Studio album by the Avett Brothers
- Released: September 11, 2012
- Recorded: Asheville, Venice Beach, Malibu, Los Angeles
- Genres: Indie rock; folk rock; folk punk; roots rock; Americana;
- Length: 46:40 (iTunes Edition)
- Label: American
- Producer: Rick Rubin

The Avett Brothers chronology
| Live, Volume 3 (2010) | The Carpenter (2012) | Magpie and the Dandelion (2013) |

Singles from The Carpenter
- "Live and Die" Released: 2012; "February Seven" Released: 2013;

= The Carpenter (album) =

2012 studio album by the Avett Brothers

The Carpenter is the seventh studio album by folk rock group the Avett Brothers. The album was produced by Rick Rubin, who'd produced their previous full-length studio album, I and Love and You.

The album was listed at #41 on Rolling Stone magazine's list of the top 50 albums of 2012, which wrote "The palette ranges from Nineties grunge to wintry front-porch lamentation to Beatles bounce, tied together by a sweet Southern-bro sentimentality."

==Reception==

Upon its release, The Carpenter by The Avett Brothers received generally positive reviews from most music critics. At Metacritic, which assigns a normalized rating out of 100 to reviews from mainstream critics, the album received an average score of 72, based on 24 reviews, which indicates "generally favorable reviews". First and foremost, The Carpenter has received positive or favorable reviews from the following publications: About.com, AllMusic, Alt Rock Live, Alternative Press, American Songwriter, The Austin Chronicle, The A.V. Club, Christianity Today, diffuser.fm, Entertainment Weekly, The Lantern, musicOMH, Paste, PopMatters, Pitchfork, Punknews.org, Rolling Stone and Taste of Country. On the other hand, The Carpenter got mixed reviews from the following publications: Consequence of Sound, The Guardian, The Independent, The Milk Carton, NME, Pop 'stache and Thank Folk for That.

AVAILABLE DATA:
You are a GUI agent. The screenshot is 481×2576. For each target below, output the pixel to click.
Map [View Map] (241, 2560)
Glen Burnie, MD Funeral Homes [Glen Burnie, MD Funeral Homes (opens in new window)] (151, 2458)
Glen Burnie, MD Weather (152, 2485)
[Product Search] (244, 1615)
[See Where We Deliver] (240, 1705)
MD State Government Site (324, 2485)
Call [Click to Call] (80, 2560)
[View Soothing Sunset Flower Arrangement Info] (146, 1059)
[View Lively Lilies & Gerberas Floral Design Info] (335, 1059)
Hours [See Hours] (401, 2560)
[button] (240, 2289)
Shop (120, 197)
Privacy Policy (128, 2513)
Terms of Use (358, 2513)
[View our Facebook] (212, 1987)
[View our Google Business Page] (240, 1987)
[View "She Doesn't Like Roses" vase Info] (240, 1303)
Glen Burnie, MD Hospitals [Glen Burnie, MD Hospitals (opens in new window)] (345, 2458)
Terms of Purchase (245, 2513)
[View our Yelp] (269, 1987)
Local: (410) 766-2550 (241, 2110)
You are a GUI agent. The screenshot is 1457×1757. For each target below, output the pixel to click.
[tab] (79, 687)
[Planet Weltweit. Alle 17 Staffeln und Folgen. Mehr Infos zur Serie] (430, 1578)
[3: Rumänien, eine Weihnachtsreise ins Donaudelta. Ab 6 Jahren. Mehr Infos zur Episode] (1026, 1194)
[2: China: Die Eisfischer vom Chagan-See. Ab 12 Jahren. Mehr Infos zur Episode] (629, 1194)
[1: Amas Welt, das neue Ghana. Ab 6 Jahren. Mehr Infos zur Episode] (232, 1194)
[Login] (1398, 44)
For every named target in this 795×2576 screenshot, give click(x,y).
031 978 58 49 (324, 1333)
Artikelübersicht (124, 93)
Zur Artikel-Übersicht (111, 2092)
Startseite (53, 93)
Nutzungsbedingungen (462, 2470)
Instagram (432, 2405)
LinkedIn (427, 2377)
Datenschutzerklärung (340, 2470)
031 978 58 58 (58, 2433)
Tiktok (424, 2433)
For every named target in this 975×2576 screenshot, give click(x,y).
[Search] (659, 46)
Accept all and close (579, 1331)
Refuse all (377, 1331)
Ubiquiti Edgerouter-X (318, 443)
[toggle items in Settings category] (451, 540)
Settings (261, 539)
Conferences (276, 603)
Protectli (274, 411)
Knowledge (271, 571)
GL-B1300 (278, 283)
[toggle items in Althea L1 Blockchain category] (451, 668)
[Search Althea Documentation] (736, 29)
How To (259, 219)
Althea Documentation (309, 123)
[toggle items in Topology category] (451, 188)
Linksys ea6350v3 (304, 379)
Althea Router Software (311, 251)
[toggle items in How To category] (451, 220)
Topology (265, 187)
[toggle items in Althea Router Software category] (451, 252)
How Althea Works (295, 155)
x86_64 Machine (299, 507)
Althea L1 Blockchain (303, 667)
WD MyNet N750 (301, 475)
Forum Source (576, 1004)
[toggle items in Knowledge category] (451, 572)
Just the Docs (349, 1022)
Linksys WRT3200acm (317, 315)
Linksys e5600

AIM 1: Can you print the part of the article on The Carpenter that starts with "2012 studio album" and goes on through "Love and You.", unchanged?
AIM 2: Can you rewrite the records that start with the line with "Instagram (432, 2405)" and go on through the line with "GL-B1300 (278, 283)", both included and requests kept? Multiply every click coordinate in the answers by 0.2 and round to whole numbers, with halves rounded up.

EXERCISE OUTPUT 1:
2012 studio album by the Avett Brothers

The Carpenter is the seventh studio album by folk rock group the Avett Brothers. The album was produced by Rick Rubin, who'd produced their previous full-length studio album, I and Love and You.

EXERCISE OUTPUT 2:
Instagram (86, 481)
LinkedIn (85, 475)
Datenschutzerklärung (68, 494)
031 978 58 58 (12, 487)
Tiktok (85, 487)
For every named target in this 975×2576 screenshot, give click(x,y).
[Search] (132, 9)
Accept all and close (116, 266)
Refuse all (75, 266)
Ubiquiti Edgerouter-X (64, 89)
[toggle items in Settings category] (90, 108)
Settings (52, 108)
Conferences (55, 121)
Protectli (55, 82)
Knowledge (54, 114)
GL-B1300 (56, 57)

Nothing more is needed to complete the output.